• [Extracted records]
+ + + + + + +

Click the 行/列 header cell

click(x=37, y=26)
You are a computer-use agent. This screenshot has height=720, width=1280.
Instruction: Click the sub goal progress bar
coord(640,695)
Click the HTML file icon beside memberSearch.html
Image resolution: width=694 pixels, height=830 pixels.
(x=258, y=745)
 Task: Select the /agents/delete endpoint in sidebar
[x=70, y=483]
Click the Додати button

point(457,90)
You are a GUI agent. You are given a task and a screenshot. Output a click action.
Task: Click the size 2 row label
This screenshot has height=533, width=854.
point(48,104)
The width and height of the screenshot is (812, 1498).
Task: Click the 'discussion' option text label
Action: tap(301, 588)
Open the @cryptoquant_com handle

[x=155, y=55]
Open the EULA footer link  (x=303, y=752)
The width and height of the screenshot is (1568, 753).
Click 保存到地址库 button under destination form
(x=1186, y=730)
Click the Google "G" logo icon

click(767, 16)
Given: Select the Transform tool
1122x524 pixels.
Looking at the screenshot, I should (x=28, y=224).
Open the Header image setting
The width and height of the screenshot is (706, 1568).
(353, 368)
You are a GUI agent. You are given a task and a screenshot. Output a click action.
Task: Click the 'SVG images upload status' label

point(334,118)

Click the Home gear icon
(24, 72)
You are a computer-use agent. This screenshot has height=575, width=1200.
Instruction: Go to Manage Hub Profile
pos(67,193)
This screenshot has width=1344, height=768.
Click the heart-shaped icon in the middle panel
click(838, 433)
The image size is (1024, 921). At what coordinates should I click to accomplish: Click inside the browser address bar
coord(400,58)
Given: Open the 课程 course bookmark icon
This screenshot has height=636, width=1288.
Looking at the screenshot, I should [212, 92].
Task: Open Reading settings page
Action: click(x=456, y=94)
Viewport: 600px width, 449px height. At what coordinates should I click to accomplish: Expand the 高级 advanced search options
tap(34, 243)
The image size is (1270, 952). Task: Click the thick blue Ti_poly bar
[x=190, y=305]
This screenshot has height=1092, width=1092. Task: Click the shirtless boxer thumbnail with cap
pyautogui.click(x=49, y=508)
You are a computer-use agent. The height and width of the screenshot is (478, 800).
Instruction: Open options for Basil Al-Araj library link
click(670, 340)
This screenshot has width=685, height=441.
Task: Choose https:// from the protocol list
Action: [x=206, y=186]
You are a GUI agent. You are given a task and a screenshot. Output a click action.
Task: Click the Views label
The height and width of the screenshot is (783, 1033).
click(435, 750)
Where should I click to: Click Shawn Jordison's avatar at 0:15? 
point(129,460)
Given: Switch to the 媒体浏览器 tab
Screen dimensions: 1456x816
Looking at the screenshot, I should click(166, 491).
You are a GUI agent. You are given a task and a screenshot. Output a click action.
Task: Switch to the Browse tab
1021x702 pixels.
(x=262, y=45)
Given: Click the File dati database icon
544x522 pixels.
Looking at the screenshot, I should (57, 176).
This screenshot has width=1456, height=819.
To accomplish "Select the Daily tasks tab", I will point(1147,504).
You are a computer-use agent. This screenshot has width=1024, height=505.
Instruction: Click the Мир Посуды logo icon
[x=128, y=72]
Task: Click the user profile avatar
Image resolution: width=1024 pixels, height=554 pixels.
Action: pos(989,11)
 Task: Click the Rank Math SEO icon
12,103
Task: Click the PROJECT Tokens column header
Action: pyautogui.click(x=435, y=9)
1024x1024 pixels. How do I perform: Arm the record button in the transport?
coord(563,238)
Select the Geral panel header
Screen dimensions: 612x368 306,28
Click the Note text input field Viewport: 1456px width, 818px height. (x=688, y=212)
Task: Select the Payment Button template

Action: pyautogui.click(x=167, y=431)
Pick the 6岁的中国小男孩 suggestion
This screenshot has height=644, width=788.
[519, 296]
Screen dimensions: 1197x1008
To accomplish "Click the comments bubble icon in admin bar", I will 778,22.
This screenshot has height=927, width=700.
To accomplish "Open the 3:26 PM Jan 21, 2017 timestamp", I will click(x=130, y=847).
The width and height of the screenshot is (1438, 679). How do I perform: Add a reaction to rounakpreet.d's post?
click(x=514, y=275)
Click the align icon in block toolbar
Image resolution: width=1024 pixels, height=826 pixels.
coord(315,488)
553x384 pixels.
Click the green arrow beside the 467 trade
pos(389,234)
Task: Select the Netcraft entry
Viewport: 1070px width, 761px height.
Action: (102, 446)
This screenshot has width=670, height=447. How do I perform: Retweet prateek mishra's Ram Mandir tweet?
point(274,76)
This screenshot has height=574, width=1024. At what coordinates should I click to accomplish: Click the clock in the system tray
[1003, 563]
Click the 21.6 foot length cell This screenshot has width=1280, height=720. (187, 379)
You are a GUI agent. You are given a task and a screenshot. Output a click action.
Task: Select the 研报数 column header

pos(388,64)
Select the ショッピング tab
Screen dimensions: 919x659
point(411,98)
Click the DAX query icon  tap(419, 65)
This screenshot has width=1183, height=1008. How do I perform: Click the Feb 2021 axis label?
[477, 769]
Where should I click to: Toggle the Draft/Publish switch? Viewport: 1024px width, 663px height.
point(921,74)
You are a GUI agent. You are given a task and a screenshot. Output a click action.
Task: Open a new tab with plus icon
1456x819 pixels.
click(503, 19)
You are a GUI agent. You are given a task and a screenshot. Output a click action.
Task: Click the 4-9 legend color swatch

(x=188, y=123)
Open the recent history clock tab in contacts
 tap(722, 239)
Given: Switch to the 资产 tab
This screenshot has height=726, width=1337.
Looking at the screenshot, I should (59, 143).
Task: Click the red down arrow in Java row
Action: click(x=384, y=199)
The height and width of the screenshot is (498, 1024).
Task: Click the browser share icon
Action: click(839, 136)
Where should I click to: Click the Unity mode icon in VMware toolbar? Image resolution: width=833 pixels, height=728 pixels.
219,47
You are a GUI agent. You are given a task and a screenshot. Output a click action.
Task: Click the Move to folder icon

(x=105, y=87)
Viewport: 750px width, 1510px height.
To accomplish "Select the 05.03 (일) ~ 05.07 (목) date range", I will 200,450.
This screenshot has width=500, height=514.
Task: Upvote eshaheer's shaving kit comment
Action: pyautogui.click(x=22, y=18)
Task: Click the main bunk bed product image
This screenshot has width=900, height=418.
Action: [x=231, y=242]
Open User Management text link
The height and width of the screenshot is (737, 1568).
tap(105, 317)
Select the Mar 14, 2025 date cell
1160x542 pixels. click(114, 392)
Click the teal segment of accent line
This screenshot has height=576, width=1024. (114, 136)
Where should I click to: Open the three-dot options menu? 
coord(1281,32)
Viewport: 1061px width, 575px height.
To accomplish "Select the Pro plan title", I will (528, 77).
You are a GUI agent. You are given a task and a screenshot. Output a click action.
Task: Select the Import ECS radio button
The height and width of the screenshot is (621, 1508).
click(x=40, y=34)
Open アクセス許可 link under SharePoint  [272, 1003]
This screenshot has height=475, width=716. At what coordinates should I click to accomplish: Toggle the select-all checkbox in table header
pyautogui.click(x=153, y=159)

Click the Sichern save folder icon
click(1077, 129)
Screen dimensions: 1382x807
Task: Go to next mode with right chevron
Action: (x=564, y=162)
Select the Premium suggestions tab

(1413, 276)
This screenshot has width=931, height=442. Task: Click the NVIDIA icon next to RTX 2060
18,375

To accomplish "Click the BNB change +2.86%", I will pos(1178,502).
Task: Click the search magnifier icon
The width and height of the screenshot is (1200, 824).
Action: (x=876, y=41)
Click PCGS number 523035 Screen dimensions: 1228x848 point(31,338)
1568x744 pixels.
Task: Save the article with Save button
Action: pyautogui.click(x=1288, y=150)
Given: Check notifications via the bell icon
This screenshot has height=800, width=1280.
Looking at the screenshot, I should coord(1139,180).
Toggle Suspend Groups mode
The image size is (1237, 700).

+ + + + + + +

• [EXERCISE PROMPT]
Please output the complete data exactly.

• [PROBLEM SOLUTION]
Click the 行/列 header cell

click(x=37, y=26)
You are a computer-use agent. This screenshot has height=720, width=1280.
Instruction: Click the sub goal progress bar
coord(640,695)
Click the HTML file icon beside memberSearch.html
Image resolution: width=694 pixels, height=830 pixels.
(x=258, y=745)
 Task: Select the /agents/delete endpoint in sidebar
[x=70, y=483]
Click the Додати button

point(457,90)
You are a GUI agent. You are given a task and a screenshot. Output a click action.
Task: Click the size 2 row label
This screenshot has height=533, width=854.
point(48,104)
The width and height of the screenshot is (812, 1498).
Task: Click the 'discussion' option text label
Action: tap(301, 588)
Open the @cryptoquant_com handle

[x=155, y=55]
Open the EULA footer link  (x=303, y=752)
The width and height of the screenshot is (1568, 753).
Click 保存到地址库 button under destination form
(x=1186, y=730)
Click the Google "G" logo icon

click(767, 16)
Given: Select the Transform tool
1122x524 pixels.
Looking at the screenshot, I should (x=28, y=224).
Open the Header image setting
The width and height of the screenshot is (706, 1568).
(353, 368)
You are a GUI agent. You are given a task and a screenshot. Output a click action.
Task: Click the 'SVG images upload status' label

point(334,118)

Click the Home gear icon
(24, 72)
You are a computer-use agent. This screenshot has height=575, width=1200.
Instruction: Go to Manage Hub Profile
pos(67,193)
This screenshot has width=1344, height=768.
Click the heart-shaped icon in the middle panel
click(838, 433)
The image size is (1024, 921). At what coordinates should I click to accomplish: Click inside the browser address bar
coord(400,58)
Given: Open the 课程 course bookmark icon
This screenshot has height=636, width=1288.
Looking at the screenshot, I should [212, 92].
Task: Open Reading settings page
Action: click(x=456, y=94)
Viewport: 600px width, 449px height. At what coordinates should I click to accomplish: Expand the 高级 advanced search options
tap(34, 243)
The image size is (1270, 952). Task: Click the thick blue Ti_poly bar
[x=190, y=305]
This screenshot has height=1092, width=1092. Task: Click the shirtless boxer thumbnail with cap
pyautogui.click(x=49, y=508)
You are a computer-use agent. The height and width of the screenshot is (478, 800).
Instruction: Open options for Basil Al-Araj library link
click(670, 340)
This screenshot has width=685, height=441.
Task: Choose https:// from the protocol list
Action: [x=206, y=186]
You are a GUI agent. You are given a task and a screenshot. Output a click action.
Task: Click the Views label
The height and width of the screenshot is (783, 1033).
click(435, 750)
Where should I click to: Click Shawn Jordison's avatar at 0:15? 
point(129,460)
Given: Switch to the 媒体浏览器 tab
Screen dimensions: 1456x816
Looking at the screenshot, I should click(166, 491).
You are a GUI agent. You are given a task and a screenshot. Output a click action.
Task: Switch to the Browse tab
1021x702 pixels.
(x=262, y=45)
Given: Click the File dati database icon
544x522 pixels.
Looking at the screenshot, I should (57, 176).
This screenshot has width=1456, height=819.
To accomplish "Select the Daily tasks tab", I will point(1147,504).
You are a computer-use agent. This screenshot has width=1024, height=505.
Instruction: Click the Мир Посуды logo icon
[x=128, y=72]
Task: Click the user profile avatar
Image resolution: width=1024 pixels, height=554 pixels.
Action: pos(989,11)
 Task: Click the Rank Math SEO icon
12,103
Task: Click the PROJECT Tokens column header
Action: pyautogui.click(x=435, y=9)
1024x1024 pixels. How do I perform: Arm the record button in the transport?
coord(563,238)
Select the Geral panel header
Screen dimensions: 612x368 306,28
Click the Note text input field Viewport: 1456px width, 818px height. (x=688, y=212)
Task: Select the Payment Button template

Action: pyautogui.click(x=167, y=431)
Pick the 6岁的中国小男孩 suggestion
This screenshot has height=644, width=788.
[519, 296]
Screen dimensions: 1197x1008
To accomplish "Click the comments bubble icon in admin bar", I will 778,22.
This screenshot has height=927, width=700.
To accomplish "Open the 3:26 PM Jan 21, 2017 timestamp", I will click(x=130, y=847).
The width and height of the screenshot is (1438, 679). How do I perform: Add a reaction to rounakpreet.d's post?
click(x=514, y=275)
Click the align icon in block toolbar
Image resolution: width=1024 pixels, height=826 pixels.
coord(315,488)
553x384 pixels.
Click the green arrow beside the 467 trade
pos(389,234)
Task: Select the Netcraft entry
Viewport: 1070px width, 761px height.
Action: (102, 446)
This screenshot has width=670, height=447. How do I perform: Retweet prateek mishra's Ram Mandir tweet?
point(274,76)
This screenshot has height=574, width=1024. At what coordinates should I click to accomplish: Click the clock in the system tray
[1003, 563]
Click the 21.6 foot length cell This screenshot has width=1280, height=720. (187, 379)
You are a GUI agent. You are given a task and a screenshot. Output a click action.
Task: Select the 研报数 column header

pos(388,64)
Select the ショッピング tab
Screen dimensions: 919x659
point(411,98)
Click the DAX query icon  tap(419, 65)
This screenshot has width=1183, height=1008. How do I perform: Click the Feb 2021 axis label?
[477, 769]
Where should I click to: Toggle the Draft/Publish switch? Viewport: 1024px width, 663px height.
point(921,74)
You are a GUI agent. You are given a task and a screenshot. Output a click action.
Task: Open a new tab with plus icon
1456x819 pixels.
click(503, 19)
You are a GUI agent. You are given a task and a screenshot. Output a click action.
Task: Click the 4-9 legend color swatch

(x=188, y=123)
Open the recent history clock tab in contacts
 tap(722, 239)
Given: Switch to the 资产 tab
This screenshot has height=726, width=1337.
Looking at the screenshot, I should (59, 143).
Task: Click the red down arrow in Java row
Action: click(x=384, y=199)
The height and width of the screenshot is (498, 1024).
Task: Click the browser share icon
Action: click(839, 136)
Where should I click to: Click the Unity mode icon in VMware toolbar? Image resolution: width=833 pixels, height=728 pixels.
219,47
You are a GUI agent. You are given a task and a screenshot. Output a click action.
Task: Click the Move to folder icon

(x=105, y=87)
Viewport: 750px width, 1510px height.
To accomplish "Select the 05.03 (일) ~ 05.07 (목) date range", I will 200,450.
This screenshot has width=500, height=514.
Task: Upvote eshaheer's shaving kit comment
Action: pyautogui.click(x=22, y=18)
Task: Click the main bunk bed product image
This screenshot has width=900, height=418.
Action: [x=231, y=242]
Open User Management text link
The height and width of the screenshot is (737, 1568).
tap(105, 317)
Select the Mar 14, 2025 date cell
1160x542 pixels. click(114, 392)
Click the teal segment of accent line
This screenshot has height=576, width=1024. (114, 136)
Where should I click to: Open the three-dot options menu? 
coord(1281,32)
Viewport: 1061px width, 575px height.
To accomplish "Select the Pro plan title", I will (528, 77).
You are a GUI agent. You are given a task and a screenshot. Output a click action.
Task: Select the Import ECS radio button
The height and width of the screenshot is (621, 1508).
click(x=40, y=34)
Open アクセス許可 link under SharePoint  [272, 1003]
This screenshot has height=475, width=716. At what coordinates should I click to accomplish: Toggle the select-all checkbox in table header
pyautogui.click(x=153, y=159)

Click the Sichern save folder icon
click(1077, 129)
Screen dimensions: 1382x807
Task: Go to next mode with right chevron
Action: (x=564, y=162)
Select the Premium suggestions tab

(1413, 276)
This screenshot has width=931, height=442. Task: Click the NVIDIA icon next to RTX 2060
18,375

To accomplish "Click the BNB change +2.86%", I will pos(1178,502).
Task: Click the search magnifier icon
The width and height of the screenshot is (1200, 824).
Action: (x=876, y=41)
Click PCGS number 523035 Screen dimensions: 1228x848 point(31,338)
1568x744 pixels.
Task: Save the article with Save button
Action: pyautogui.click(x=1288, y=150)
Given: Check notifications via the bell icon
This screenshot has height=800, width=1280.
Looking at the screenshot, I should coord(1139,180).
Toggle Suspend Groups mode
The image size is (1237, 700).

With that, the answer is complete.